Is this the start of something bigger?
According to a tweet by Congressional Quarterly’s Healthbeat last evening FDA deputy Commissioner Josh Sharfstein is leaving the agency to become the secretary of health and mental hygiene in Maryland. Some Diabetic Investor readers may remember Mr. Sharfstein as he was instrumental in the FDA’s decision to allow Avandia to remain on the market albeit with additional restrictions.
For some time rumors have flying out of the agency that there would be some major departures from the agency that could be directly linked to the Avandia decision. Although the agency did their best to put forth a united front on Avandia, internally there was heated debate and a great deal of disagreement with the final decision. According to sources inside the FDA, the agency was divided on how to handle Avandia with each side adamant that their stance was the correct course of action. This internal friction was so bad there was a private meeting where department heads insisted that the agency make the “right” decision on Avandia. The only problem was no one clearly stated exactly what that meant.
Based on various accounts it seems as if the FDA’s feelings on Avandia were as divided as the rest of us. One group insisting that Avandia be pulled from the market and the other insisting there just wasn’t enough scientific or “hard evidence” to pull the drug from the market. It didn’t help matters any when an FDA panel formed to provide guidance for the agency, failed to deliver a clear course of action for the agency to follow. Simply put the panel put the Avandia problem back into the laps of the FDA and told them to make this difficult decision. Not wanting to risk an all-out revolt at the agency, the FDA tried to make both sides happy (an impossible task given their respective beliefs) and allowed Avandia to remain on the market with additional restrictions. A decision they thought would finally put an end to the Avandia controversy. Needless to say instead of ending the debate on Avandia, the FDA’s decision just added fuel to an already raging fire as no one was happy and everyone wanted to make their feelings known.
Although Diabetic Investor had been hearing rumors of people leaving the agency before the Avandia decision was rendered, these rumors accelerated once the decision became public. The general consensus was both sides felt slighted by decision, each believing the agency did not follow the correct course of action and worse, each believed their arguments feel on deaf ears. At this point Diabetic Investor felt it was just a matter of time before members of the agency said enough is enough and took their talents to the private sector or elsewhere. Simply put, the damage inflicted by the Avandia controversy was irreparable.

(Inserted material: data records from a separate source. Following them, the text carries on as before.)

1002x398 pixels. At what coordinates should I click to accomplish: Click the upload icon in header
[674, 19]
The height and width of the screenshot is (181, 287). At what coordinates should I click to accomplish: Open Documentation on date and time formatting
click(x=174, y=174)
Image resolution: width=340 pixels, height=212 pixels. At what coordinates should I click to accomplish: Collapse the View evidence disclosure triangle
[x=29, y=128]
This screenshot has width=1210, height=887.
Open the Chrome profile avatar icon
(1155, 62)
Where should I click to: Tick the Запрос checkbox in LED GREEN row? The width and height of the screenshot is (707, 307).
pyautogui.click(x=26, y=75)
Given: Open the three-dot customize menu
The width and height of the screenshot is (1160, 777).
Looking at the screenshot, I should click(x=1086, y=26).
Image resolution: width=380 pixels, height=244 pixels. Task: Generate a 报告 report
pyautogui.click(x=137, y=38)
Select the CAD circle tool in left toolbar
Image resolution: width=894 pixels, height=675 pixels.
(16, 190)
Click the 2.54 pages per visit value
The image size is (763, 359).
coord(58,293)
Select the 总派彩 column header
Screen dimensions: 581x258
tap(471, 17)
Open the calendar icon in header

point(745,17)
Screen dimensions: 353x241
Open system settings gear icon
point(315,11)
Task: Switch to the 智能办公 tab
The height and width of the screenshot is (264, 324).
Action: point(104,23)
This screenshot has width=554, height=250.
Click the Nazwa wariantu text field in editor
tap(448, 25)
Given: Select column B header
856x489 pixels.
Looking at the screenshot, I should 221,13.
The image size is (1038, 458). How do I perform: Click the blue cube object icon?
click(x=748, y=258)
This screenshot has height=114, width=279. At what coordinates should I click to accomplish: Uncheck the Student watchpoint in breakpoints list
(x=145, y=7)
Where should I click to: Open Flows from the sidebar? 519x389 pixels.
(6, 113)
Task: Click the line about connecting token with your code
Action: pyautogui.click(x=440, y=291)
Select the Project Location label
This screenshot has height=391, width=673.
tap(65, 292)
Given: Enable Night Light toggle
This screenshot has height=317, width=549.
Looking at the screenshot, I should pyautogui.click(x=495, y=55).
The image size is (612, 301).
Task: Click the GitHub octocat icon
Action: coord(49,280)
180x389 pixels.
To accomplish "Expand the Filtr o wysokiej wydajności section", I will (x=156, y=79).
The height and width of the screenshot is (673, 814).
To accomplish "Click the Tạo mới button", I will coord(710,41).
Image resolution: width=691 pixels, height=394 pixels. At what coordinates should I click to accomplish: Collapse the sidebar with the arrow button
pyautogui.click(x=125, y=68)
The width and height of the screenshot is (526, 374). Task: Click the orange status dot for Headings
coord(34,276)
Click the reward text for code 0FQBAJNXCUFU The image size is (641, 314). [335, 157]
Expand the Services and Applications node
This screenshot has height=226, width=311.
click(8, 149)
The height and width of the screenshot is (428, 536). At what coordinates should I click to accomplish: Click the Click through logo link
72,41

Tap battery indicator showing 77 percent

Diabetic Investor suspects that Mr. Sharfstein decision to leave is only the beginning and more departures are looming. The question now becomes who will leave and who will remain. Whatever the eventual outcome it’s clear the Avandia controversy has forever changed the FDA and could well be a watershed event in the agency’s history. While Diabetic Investor strongly believes change is needed at the agency we’re not entirely sure the Avandia controversy and its corresponding fallout will foster change for the better.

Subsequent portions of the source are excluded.